■ **Data extracts**:
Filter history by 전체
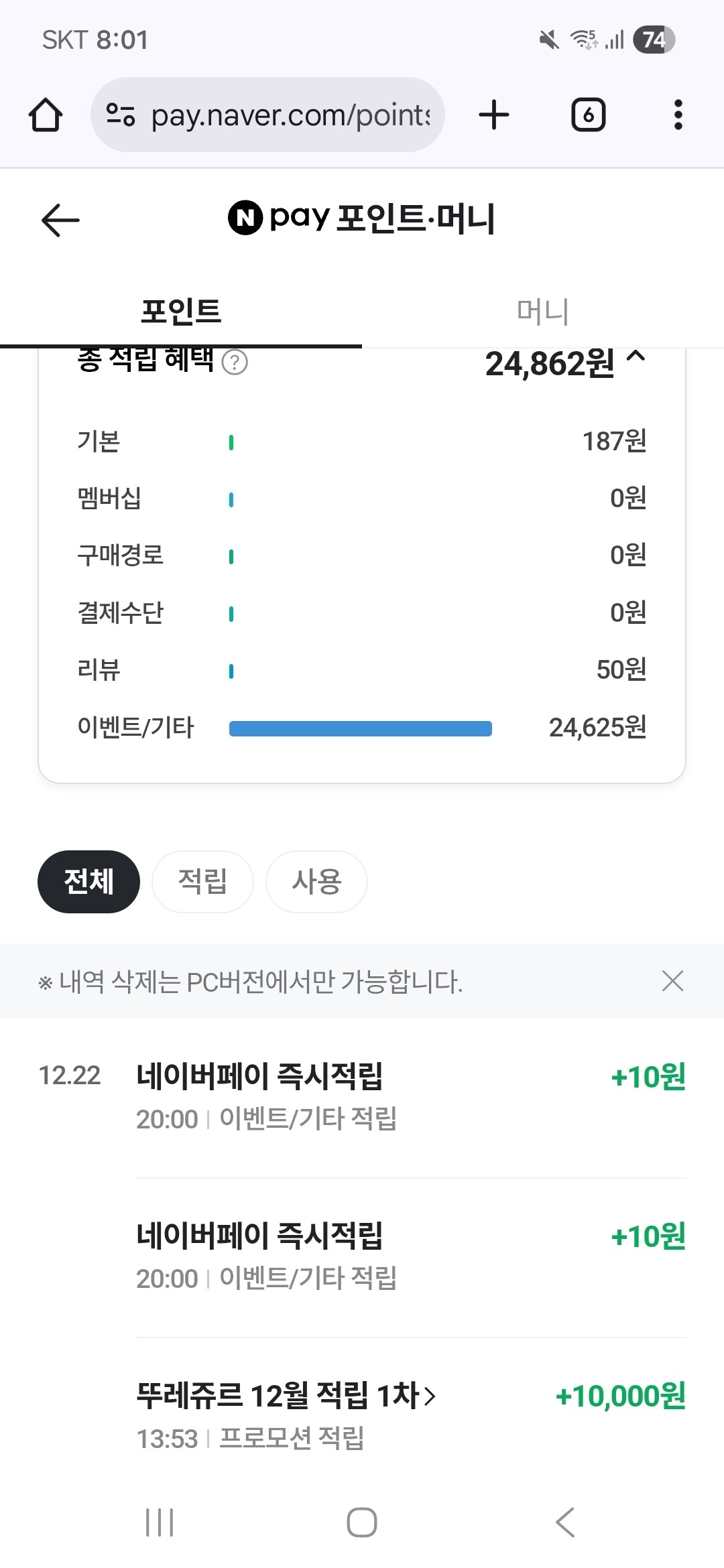Screen dimensions: 724x1568 tap(88, 881)
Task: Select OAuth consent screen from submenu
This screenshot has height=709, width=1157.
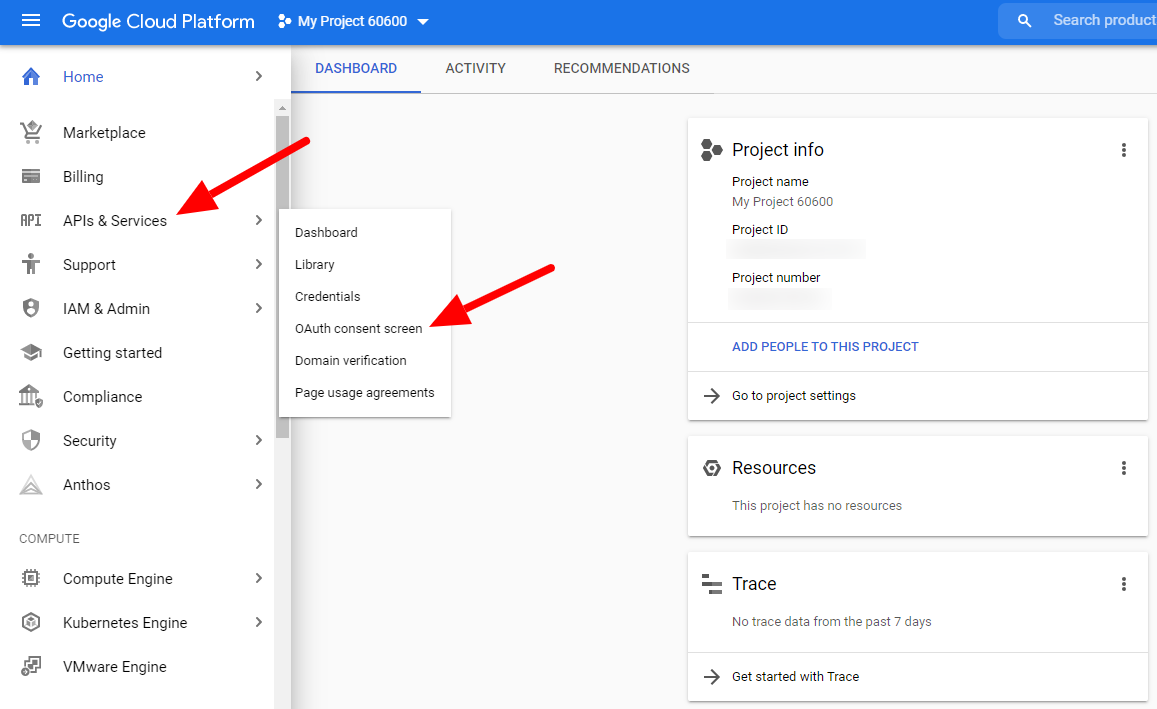Action: pyautogui.click(x=358, y=329)
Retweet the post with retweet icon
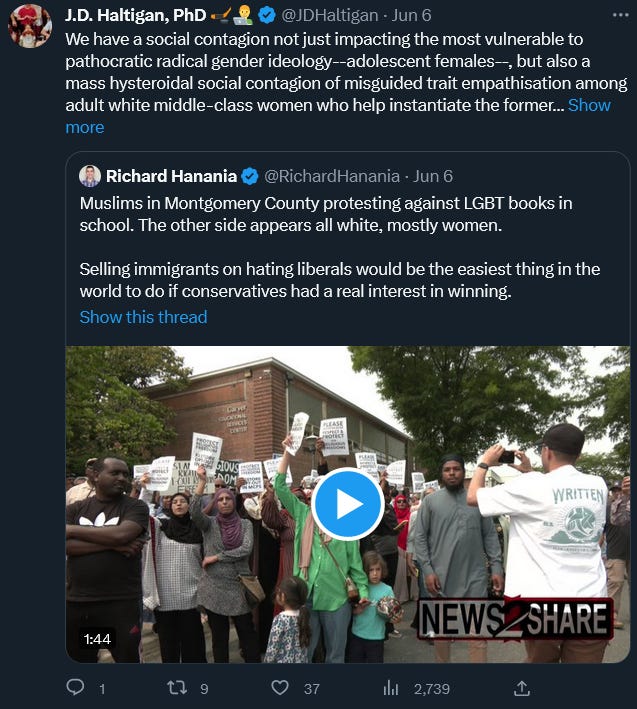The width and height of the screenshot is (637, 709). (x=177, y=688)
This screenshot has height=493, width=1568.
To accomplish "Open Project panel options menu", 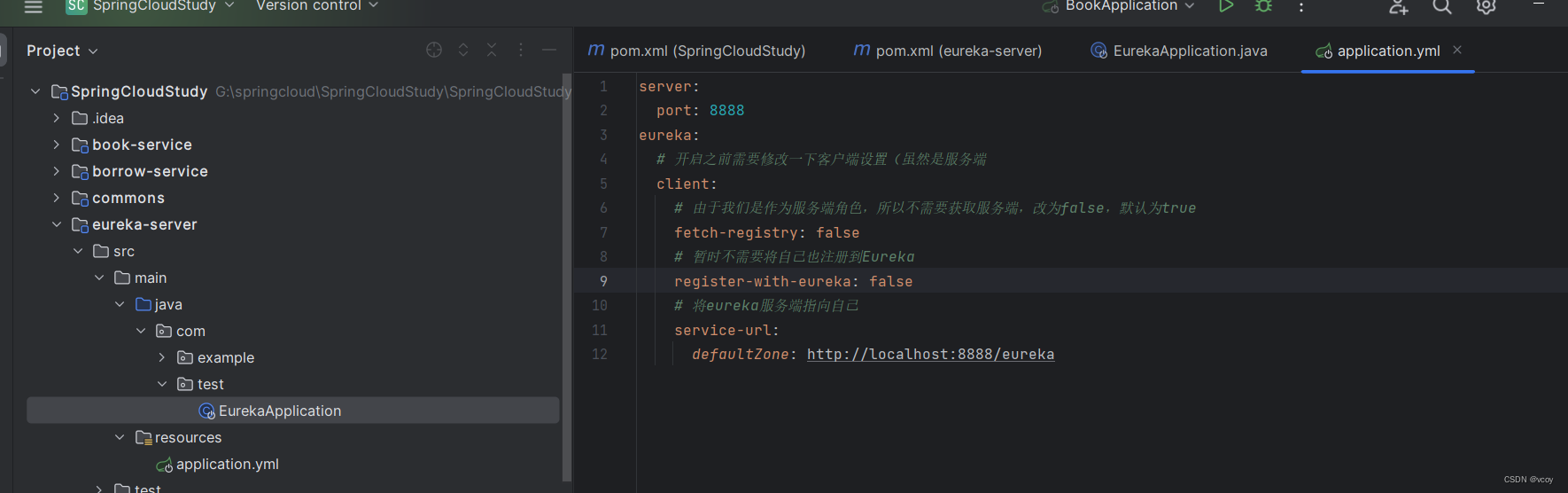I will [x=521, y=51].
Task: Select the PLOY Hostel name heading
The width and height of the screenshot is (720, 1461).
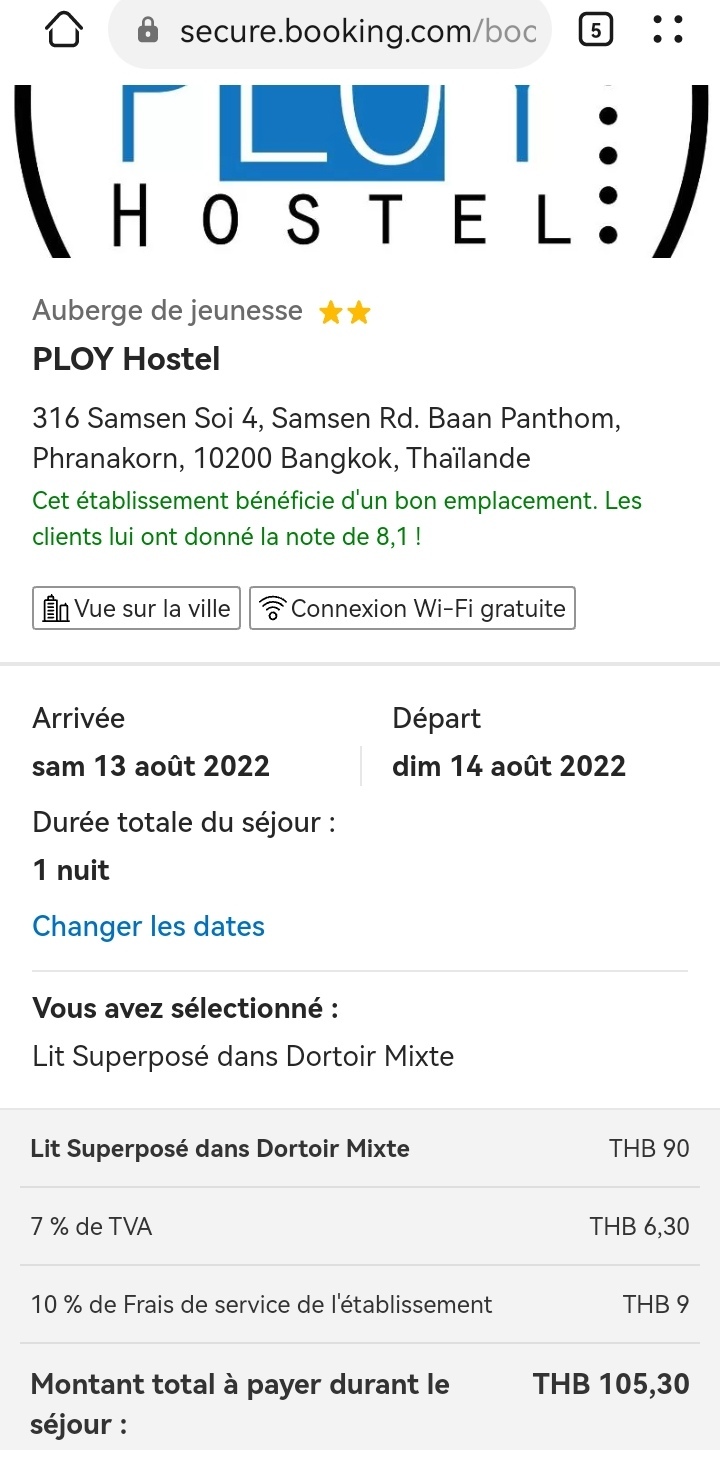Action: [126, 359]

■ **Exercise prompt**: What lines above hold the word "Task"? Pull each one out.

■ **Exercise solution**:
Task: Select OAuth consent screen from submenu
Task: Select the PLOY Hostel name heading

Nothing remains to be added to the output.